Work to do —
Rewrite the stretch from the line containing "This screenshot has width=1568, height=722." through the end of the entries, changing "students" to "teachers" and leaving everything else the same. Don't include the pictures.

Records from a data source —
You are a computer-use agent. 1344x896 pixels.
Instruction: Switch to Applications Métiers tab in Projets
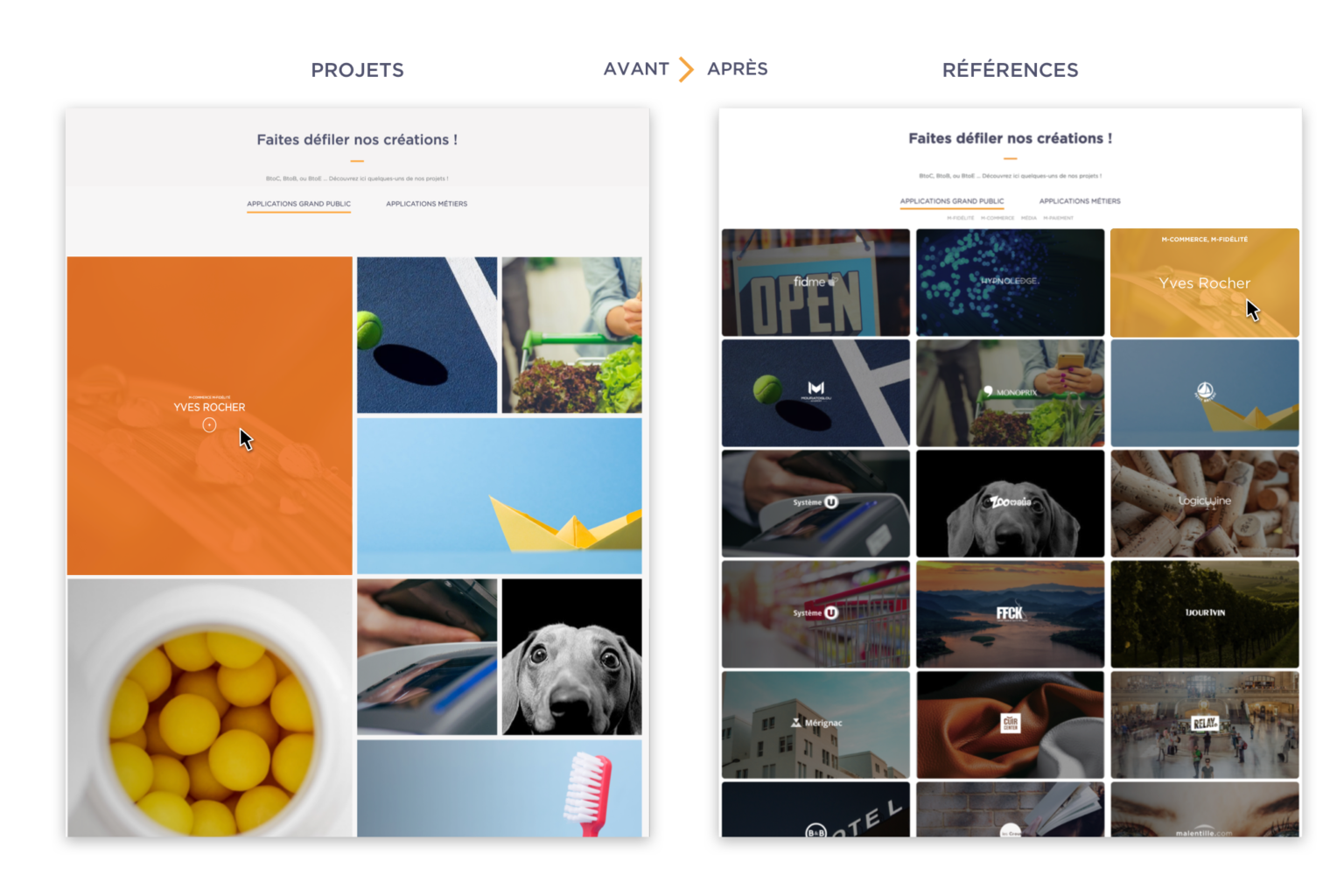pos(427,204)
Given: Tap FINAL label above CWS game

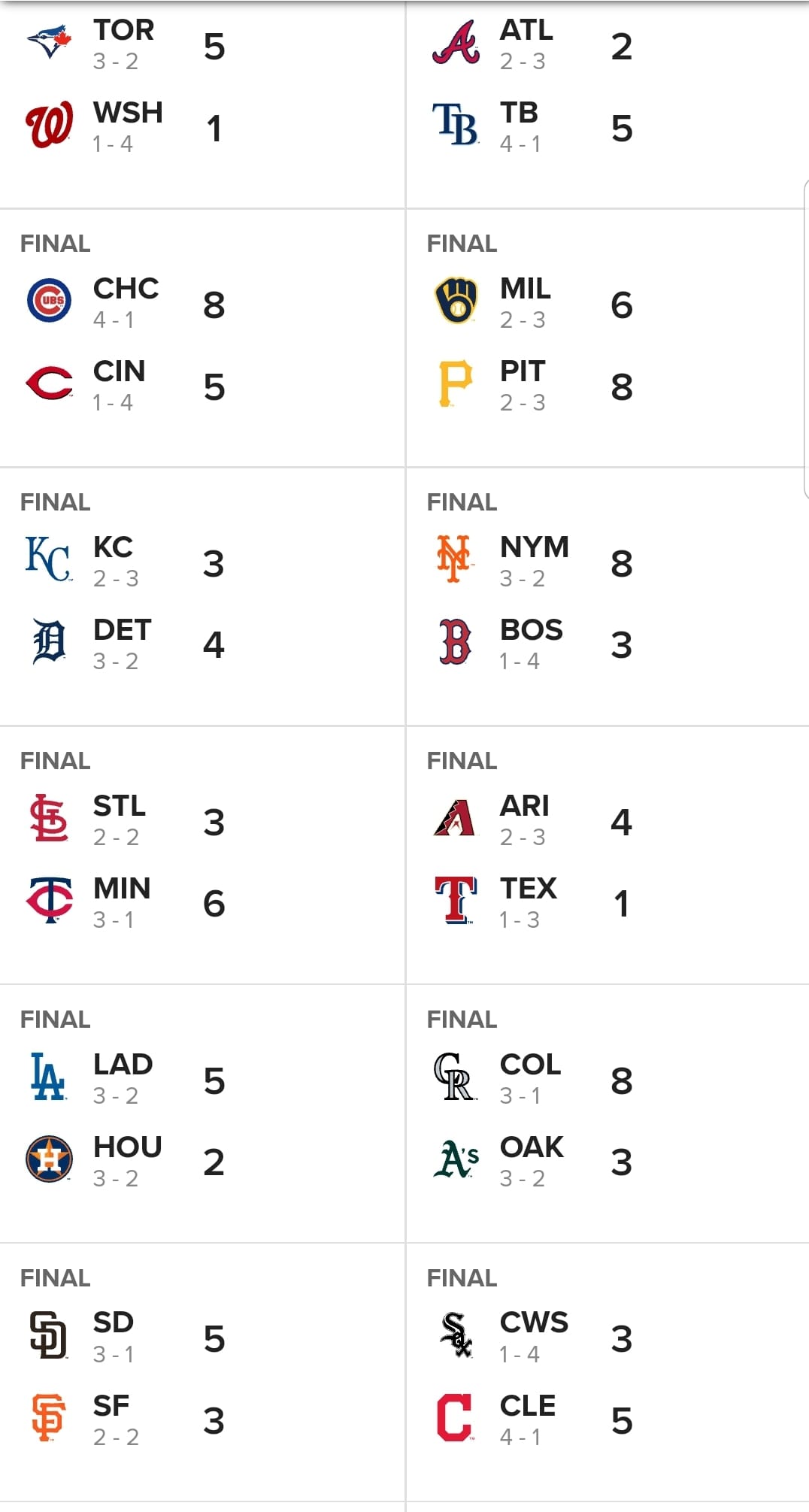Looking at the screenshot, I should pyautogui.click(x=462, y=1277).
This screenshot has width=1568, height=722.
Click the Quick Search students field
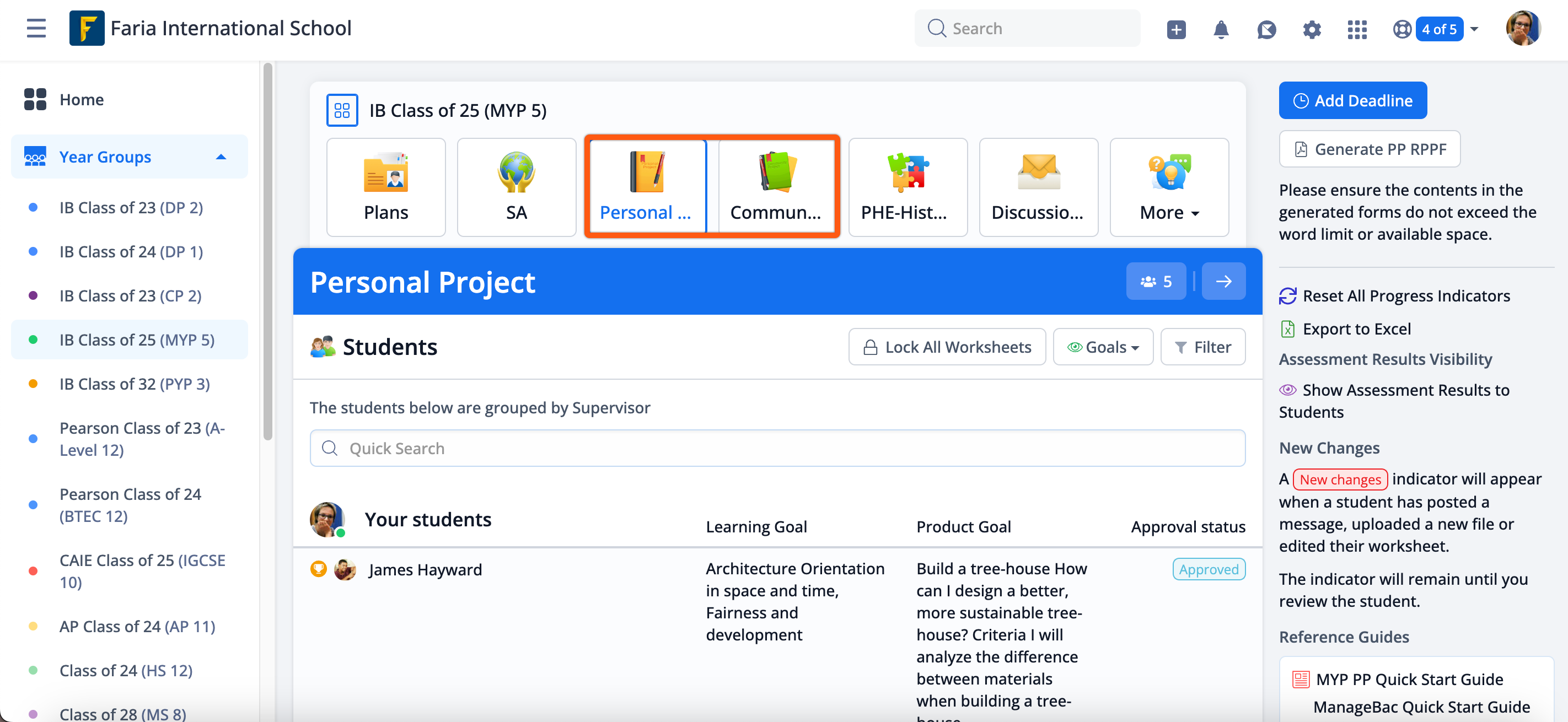(x=777, y=448)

In response —
This screenshot has width=1568, height=722.
Click the Quick Search teachers field
(x=777, y=448)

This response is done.